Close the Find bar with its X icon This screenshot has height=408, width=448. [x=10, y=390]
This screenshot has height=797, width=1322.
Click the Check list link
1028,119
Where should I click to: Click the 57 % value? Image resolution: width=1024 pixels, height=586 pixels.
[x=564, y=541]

* * *

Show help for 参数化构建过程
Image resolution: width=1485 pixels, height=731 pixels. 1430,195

TASK STATEMENT = From the records above, extract each line that contains the word "Click".

FULL OUTPUT =
Click the Check list link
Where should I click to: Click the 57 % value? Image resolution: width=1024 pixels, height=586 pixels.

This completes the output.